> ACTION ITEM: Word for word, restate the lines of the listing below from the line with "Instruction: Select the 2× Cr increase value" through the line with "the camera icon", and do not include the pictures.

> EXERCISE INPUTS:
# # # #

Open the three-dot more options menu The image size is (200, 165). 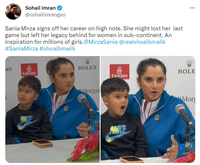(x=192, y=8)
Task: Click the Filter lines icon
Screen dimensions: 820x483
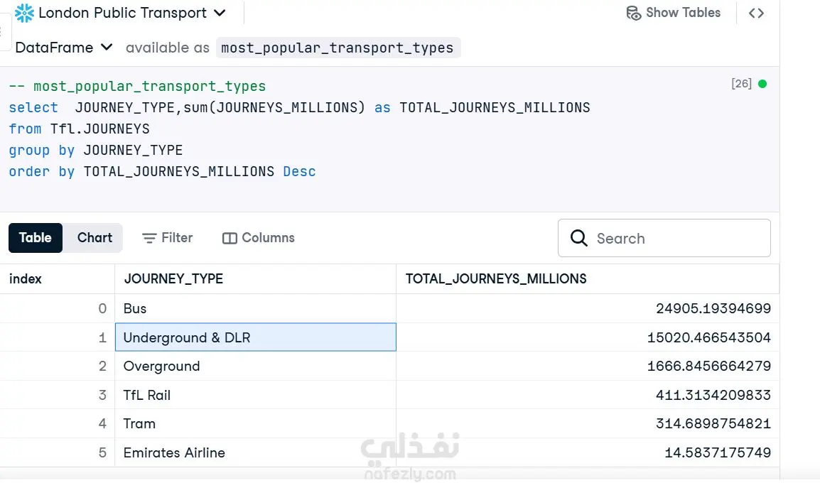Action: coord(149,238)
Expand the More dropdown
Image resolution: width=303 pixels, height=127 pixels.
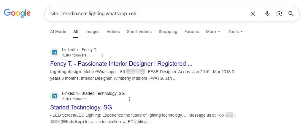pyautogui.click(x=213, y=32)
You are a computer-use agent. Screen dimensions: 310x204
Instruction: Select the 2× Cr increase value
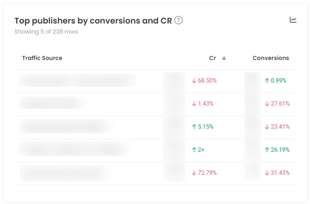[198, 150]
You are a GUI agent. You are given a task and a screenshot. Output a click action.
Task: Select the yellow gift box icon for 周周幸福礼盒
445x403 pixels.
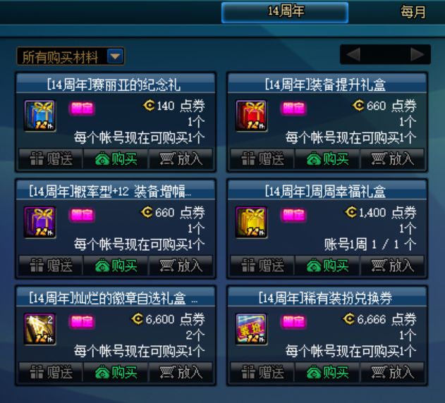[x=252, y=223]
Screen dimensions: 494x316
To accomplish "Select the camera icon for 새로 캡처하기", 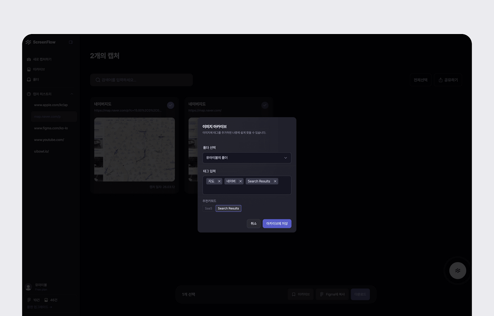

# # # #

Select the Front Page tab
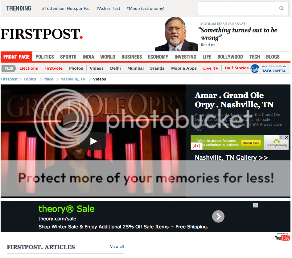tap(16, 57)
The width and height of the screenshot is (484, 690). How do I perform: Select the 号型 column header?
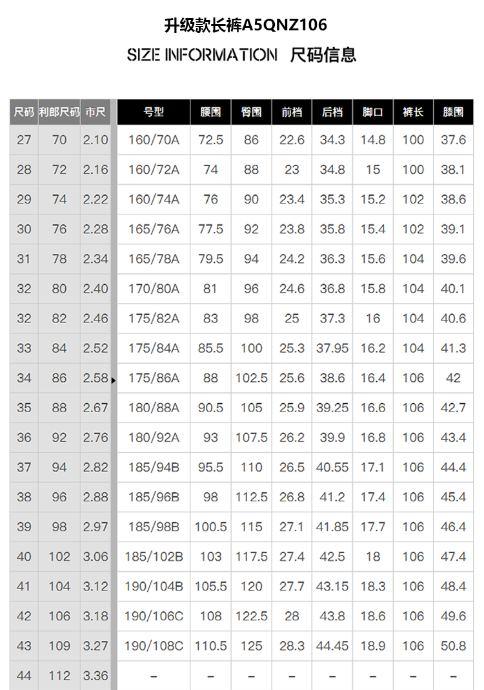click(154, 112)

# # # #

> TASK RESPONSE:
Instruction: Select the 2× Cr increase value
[198, 150]
You are a GUI agent. You are given a task and a screenshot. Output a click action.
Task: Select the yellow gift box icon for 周周幸福礼盒
445x403 pixels.
[x=252, y=223]
Screen dimensions: 494x316
To accomplish "Select the camera icon for 새로 캡처하기", 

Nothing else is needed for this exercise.